🤖 AI Summary
This work proposes an end-to-end automated framework for efficiently mining challenging autonomous driving scenarios from the Argoverse 2 dataset. The approach integrates large language model (LLM)-driven autonomous code generation with a multi-stage validation pipeline: it first leverages a GLM-5.1-enhanced Claude Code agent to automatically generate scenario-mining scripts, then filters candidate samples using timestamp-balanced accuracy metrics, followed by semantic review through independent code sessions, and finally employs the Qwen3-VL multimodal model for scene-level verification to eliminate false positives. By uniquely combining LLM-based autonomous programming with multimodal validation, the framework substantially reduces false discovery rates and effectively identifies high-value driving scenarios on the Argoverse 2 test set.
📝 Abstract
We present our submission to the CVPR 2026 Argoverse 2 Scenario Mining Challenge. Our system uses a four-stage pipeline: (1) autonomous code generation via a Claude Code agent powered by GLM~5.1, (2) iterative training set screening with Timestamp Balanced Accuracy threshold 0.8 to curate few-shot examples, (3) semantic code review by a separate Claude Code session, and (4) Qwen3-VL scene-level verification to filter false positives. We report results on the Argoverse 2 test set.

▸ **Records shown**:
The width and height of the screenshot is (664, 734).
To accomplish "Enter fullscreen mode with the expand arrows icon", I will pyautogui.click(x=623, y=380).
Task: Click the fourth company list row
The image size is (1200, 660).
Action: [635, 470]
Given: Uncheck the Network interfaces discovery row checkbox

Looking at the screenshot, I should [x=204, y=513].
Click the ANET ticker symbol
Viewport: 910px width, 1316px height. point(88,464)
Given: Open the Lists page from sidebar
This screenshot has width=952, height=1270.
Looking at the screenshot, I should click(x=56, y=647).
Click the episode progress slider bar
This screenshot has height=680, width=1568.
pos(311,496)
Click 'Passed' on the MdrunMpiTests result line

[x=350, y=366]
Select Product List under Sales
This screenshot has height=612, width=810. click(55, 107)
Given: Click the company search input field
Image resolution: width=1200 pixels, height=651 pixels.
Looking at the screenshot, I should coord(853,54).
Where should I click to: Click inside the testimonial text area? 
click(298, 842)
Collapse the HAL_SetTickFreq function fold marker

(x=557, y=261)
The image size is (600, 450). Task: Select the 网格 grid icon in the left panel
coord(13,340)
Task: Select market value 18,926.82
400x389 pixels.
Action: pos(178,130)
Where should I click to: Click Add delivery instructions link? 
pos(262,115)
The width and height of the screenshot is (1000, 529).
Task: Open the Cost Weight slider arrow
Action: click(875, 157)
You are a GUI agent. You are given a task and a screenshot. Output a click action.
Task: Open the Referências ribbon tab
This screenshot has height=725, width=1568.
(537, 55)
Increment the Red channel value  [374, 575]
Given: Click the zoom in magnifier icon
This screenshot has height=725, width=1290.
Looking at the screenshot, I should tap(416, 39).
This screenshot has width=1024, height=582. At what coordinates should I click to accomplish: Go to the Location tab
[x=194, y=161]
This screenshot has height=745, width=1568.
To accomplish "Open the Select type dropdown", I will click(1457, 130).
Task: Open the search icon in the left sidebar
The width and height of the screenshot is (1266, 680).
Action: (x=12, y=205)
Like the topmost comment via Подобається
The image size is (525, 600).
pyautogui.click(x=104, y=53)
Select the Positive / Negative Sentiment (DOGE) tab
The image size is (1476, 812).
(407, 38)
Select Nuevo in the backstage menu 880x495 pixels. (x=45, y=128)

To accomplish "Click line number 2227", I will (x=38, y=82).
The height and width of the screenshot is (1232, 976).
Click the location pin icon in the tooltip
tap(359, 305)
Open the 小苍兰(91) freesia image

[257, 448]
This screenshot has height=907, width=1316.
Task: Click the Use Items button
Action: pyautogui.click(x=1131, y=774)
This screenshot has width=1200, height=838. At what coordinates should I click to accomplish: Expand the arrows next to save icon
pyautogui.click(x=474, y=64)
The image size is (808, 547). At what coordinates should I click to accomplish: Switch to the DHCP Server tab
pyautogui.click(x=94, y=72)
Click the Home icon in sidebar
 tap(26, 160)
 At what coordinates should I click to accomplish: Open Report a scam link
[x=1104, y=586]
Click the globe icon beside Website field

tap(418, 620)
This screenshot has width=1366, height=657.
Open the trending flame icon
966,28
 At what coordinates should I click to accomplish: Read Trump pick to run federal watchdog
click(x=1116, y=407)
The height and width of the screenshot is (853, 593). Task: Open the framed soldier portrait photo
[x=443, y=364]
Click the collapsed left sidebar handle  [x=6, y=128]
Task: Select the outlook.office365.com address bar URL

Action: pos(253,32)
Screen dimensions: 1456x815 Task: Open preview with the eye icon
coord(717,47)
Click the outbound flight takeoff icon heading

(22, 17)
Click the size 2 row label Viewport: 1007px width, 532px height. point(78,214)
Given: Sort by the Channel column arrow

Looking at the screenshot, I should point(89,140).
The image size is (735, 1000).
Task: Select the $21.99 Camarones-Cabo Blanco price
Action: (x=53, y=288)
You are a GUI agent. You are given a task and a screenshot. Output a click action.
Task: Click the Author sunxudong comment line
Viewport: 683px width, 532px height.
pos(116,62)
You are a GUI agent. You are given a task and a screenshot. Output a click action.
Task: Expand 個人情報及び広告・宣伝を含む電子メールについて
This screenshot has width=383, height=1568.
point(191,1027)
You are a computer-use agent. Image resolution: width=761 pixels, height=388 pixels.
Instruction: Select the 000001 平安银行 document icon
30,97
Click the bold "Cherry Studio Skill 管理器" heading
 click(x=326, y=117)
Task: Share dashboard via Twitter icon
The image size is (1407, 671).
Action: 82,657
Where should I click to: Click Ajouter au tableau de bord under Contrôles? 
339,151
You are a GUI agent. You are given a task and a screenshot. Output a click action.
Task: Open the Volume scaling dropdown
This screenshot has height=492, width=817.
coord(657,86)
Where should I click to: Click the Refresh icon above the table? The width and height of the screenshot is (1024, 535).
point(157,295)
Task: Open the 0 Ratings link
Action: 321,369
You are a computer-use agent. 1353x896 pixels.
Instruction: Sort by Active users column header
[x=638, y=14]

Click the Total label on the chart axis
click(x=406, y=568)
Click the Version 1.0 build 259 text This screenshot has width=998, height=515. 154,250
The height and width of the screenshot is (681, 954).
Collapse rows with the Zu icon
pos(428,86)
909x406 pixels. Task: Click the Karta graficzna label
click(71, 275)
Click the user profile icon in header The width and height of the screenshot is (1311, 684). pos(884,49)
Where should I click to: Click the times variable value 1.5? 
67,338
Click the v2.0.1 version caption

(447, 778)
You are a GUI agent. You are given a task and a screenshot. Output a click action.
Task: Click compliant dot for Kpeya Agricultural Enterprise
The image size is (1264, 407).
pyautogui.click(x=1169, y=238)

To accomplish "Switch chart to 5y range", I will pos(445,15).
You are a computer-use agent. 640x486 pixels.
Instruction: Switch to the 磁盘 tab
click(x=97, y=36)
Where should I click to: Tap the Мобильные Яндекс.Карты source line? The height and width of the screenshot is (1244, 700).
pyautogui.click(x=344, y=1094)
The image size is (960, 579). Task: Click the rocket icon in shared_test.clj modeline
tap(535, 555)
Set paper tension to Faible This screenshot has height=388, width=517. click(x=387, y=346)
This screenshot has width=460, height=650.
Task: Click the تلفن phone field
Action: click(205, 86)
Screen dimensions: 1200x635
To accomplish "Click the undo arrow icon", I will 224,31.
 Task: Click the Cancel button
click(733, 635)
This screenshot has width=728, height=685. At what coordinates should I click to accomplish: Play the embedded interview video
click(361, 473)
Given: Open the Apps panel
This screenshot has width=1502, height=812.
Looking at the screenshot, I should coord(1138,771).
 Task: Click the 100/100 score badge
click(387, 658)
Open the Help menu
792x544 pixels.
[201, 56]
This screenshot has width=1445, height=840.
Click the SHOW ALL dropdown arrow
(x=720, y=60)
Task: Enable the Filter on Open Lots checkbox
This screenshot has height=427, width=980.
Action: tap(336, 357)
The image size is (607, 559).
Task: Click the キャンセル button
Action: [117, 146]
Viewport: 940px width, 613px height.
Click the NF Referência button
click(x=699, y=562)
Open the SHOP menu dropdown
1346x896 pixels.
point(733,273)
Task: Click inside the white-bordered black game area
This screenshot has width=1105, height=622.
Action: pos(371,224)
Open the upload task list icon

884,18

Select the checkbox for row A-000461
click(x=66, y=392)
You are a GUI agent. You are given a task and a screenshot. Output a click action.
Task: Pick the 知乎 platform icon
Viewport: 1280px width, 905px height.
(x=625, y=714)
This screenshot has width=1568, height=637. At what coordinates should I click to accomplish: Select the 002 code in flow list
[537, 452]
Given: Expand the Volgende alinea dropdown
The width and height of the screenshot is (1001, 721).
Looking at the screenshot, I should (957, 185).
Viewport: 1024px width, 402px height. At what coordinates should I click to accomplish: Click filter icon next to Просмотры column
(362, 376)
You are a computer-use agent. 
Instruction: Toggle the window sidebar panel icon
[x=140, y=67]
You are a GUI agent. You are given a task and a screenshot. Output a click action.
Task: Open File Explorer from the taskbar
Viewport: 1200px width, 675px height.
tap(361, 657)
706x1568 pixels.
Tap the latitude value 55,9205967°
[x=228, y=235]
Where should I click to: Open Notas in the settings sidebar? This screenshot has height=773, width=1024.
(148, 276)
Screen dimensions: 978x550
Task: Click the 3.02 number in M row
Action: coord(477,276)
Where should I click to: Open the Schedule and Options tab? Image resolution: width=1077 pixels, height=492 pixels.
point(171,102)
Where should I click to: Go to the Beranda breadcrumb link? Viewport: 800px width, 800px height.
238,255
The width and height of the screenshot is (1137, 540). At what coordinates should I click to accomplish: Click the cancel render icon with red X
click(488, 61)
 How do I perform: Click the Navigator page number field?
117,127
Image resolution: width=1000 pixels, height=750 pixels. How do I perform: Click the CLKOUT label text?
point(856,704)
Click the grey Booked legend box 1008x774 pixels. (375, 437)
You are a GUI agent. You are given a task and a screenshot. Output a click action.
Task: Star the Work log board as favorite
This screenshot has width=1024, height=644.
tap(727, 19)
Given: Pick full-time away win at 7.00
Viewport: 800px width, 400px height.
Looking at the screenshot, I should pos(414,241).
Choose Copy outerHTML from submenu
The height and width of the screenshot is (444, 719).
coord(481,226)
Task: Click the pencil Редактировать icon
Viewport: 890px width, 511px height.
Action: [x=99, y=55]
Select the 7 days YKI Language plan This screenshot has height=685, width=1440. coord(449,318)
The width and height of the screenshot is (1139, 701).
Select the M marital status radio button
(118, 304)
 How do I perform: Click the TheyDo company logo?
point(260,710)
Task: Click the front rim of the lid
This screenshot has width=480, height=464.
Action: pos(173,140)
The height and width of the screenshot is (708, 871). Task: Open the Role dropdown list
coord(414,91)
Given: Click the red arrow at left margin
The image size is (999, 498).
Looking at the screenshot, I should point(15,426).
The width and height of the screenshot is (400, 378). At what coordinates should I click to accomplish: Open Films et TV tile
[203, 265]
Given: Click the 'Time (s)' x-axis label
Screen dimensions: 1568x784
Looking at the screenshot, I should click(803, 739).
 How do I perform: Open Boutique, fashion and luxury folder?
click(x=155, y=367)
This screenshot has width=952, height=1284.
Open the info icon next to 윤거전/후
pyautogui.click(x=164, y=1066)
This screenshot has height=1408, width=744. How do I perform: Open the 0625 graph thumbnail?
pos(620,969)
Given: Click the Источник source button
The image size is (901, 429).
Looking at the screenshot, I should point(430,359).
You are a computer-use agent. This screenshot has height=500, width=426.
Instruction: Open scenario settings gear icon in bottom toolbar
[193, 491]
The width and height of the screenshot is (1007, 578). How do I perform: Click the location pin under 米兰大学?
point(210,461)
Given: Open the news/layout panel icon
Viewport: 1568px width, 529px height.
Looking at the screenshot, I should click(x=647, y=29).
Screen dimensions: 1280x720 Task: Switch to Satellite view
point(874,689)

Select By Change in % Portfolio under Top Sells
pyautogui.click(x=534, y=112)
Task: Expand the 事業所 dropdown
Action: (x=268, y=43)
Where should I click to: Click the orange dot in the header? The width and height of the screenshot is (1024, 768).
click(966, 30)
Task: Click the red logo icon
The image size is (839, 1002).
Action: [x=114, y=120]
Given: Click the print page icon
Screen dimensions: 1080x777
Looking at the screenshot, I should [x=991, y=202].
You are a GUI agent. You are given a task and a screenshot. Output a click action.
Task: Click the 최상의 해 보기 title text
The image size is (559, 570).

▸ **The task**: Write out the full text on mining driving scenarios from Argoverse 2 again, word for word, with both of its headings.

▸ **Answer to this task**:
🤖 AI Summary
This work proposes an end-to-end automated framework for efficiently mining challenging autonomous driving scenarios from the Argoverse 2 dataset. The approach integrates large language model (LLM)-driven autonomous code generation with a multi-stage validation pipeline: it first leverages a GLM-5.1-enhanced Claude Code agent to automatically generate scenario-mining scripts, then filters candidate samples using timestamp-balanced accuracy metrics, followed by semantic review through independent code sessions, and finally employs the Qwen3-VL multimodal model for scene-level verification to eliminate false positives. By uniquely combining LLM-based autonomous programming with multimodal validation, the framework substantially reduces false discovery rates and effectively identifies high-value driving scenarios on the Argoverse 2 test set.
📝 Abstract
We present our submission to the CVPR 2026 Argoverse 2 Scenario Mining Challenge. Our system uses a four-stage pipeline: (1) autonomous code generation via a Claude Code agent powered by GLM~5.1, (2) iterative training set screening with Timestamp Balanced Accuracy threshold 0.8 to curate few-shot examples, (3) semantic code review by a separate Claude Code session, and (4) Qwen3-VL scene-level verification to filter false positives. We report results on the Argoverse 2 test set.